High-Resolution Airborne Imagery
Security and disaster mapping specialists have an insatiable appetite for imagery; fortunately, there’s an ever-expanding menu of sensors to meet the demand. From large-format digital aerial photos to sub-meter-resolution satellite imagery, imagery products of all kinds are at planners’ fingertips.But when it comes to planning for and monitoring changes in dynamic environments, these professionals often depend on high-accuracy, high-resolution aerial imagery. And they need it yesterday.

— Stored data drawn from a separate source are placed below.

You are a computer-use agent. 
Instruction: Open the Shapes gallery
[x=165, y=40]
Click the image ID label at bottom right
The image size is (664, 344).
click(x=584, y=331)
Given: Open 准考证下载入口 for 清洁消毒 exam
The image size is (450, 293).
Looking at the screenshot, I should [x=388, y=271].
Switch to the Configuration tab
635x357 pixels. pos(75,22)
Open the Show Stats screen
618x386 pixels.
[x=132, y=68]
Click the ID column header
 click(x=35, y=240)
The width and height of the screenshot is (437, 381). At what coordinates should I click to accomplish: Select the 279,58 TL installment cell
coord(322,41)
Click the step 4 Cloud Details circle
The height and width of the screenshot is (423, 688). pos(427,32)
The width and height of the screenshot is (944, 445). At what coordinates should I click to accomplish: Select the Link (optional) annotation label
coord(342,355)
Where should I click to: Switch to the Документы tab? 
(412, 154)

Temporally relevant data are critical to decision-making at all stages of the security and disaster response cycle: preparedness, immediate response and recovery. That’s why Trimble designed the Digital Sensor System™ (DSS) with RapidOrtho™, a turn-key imaging system built for delivering high-accuracy orthoimage maps within hours—even minutes—of a mission. With positional accuracy measured in centimeters, DSS imagery supports mapping, change detection and critical decision-making in the field.

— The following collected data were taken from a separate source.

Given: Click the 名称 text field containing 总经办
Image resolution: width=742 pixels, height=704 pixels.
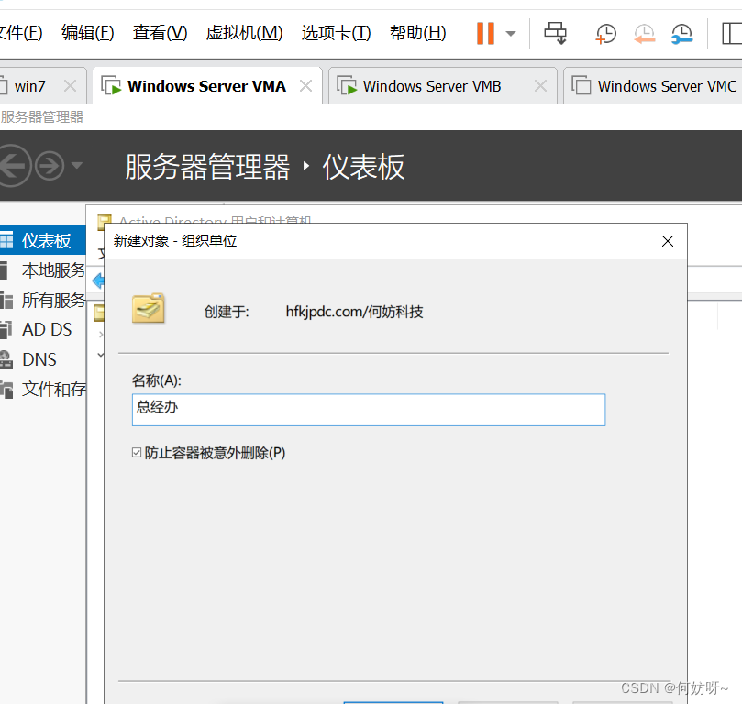Looking at the screenshot, I should (368, 409).
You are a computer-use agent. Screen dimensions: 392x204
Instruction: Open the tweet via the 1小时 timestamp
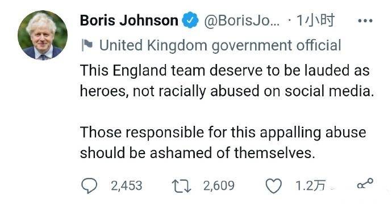[315, 20]
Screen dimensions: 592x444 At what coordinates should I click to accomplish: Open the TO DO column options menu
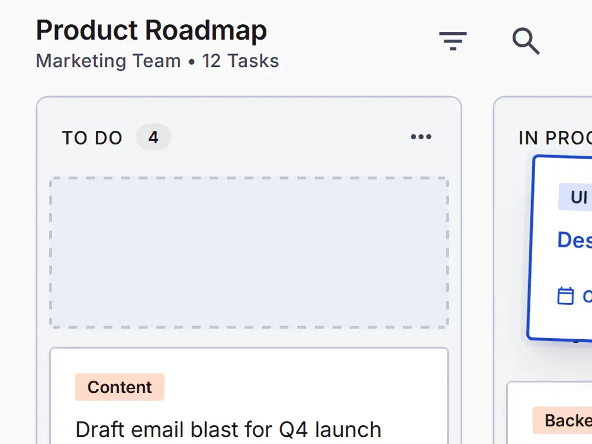421,137
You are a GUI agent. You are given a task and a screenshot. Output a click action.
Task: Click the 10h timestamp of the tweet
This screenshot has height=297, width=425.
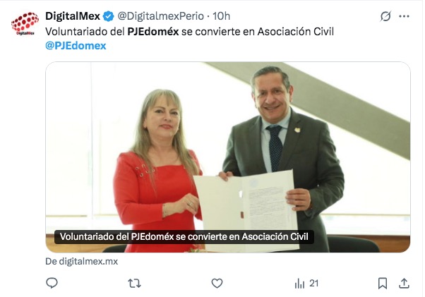click(221, 16)
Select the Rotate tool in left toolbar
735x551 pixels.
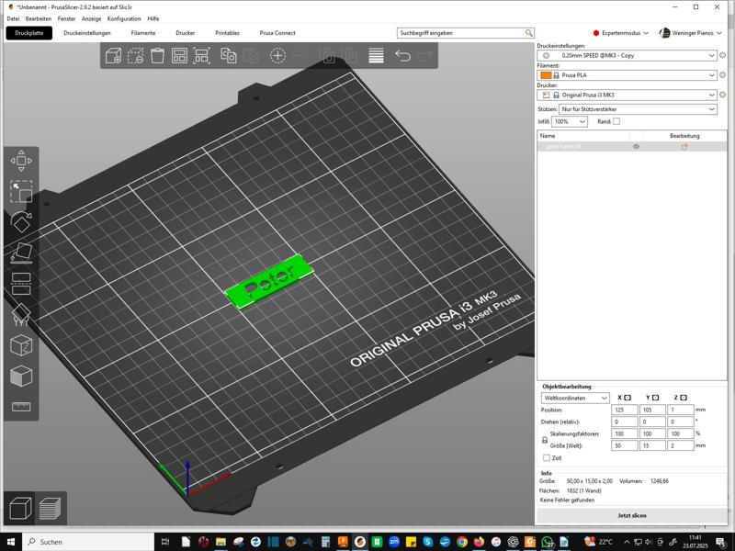21,221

Emergency Response Mapping
A DSS image shows Gulf of Mexico oil spill containment booms.
A principal use of this rapid mapping-grade imagery is in comparing areas of interest and detecting changes between baseline and post-event data. By ensuring these orthomaps are co-registered and of similar resolution and radiometry, performing change detection becomes a snap. The trick is gathering the data quickly enough for practical use in a time-sensitive scenario.
Traditionally, creating accurate aerial images required a network of ground survey points and the laborious aero-triangulation process. Often taking days or weeks to accomplish, the resulting ortho maps then could be overlaid with existing maps of roads and infrastructure for an effective response. But in most disaster scenarios, tight timelines and hazardous conditions don’t allow for the collection of ground survey points. This is where the DSS comes in: Direct georeferencing mapping technology, using GNSS-aided inertial sensors, eliminates the need for ground control points in aerial image production and dramatically speeds up post processing and delivery of image map data to first responders.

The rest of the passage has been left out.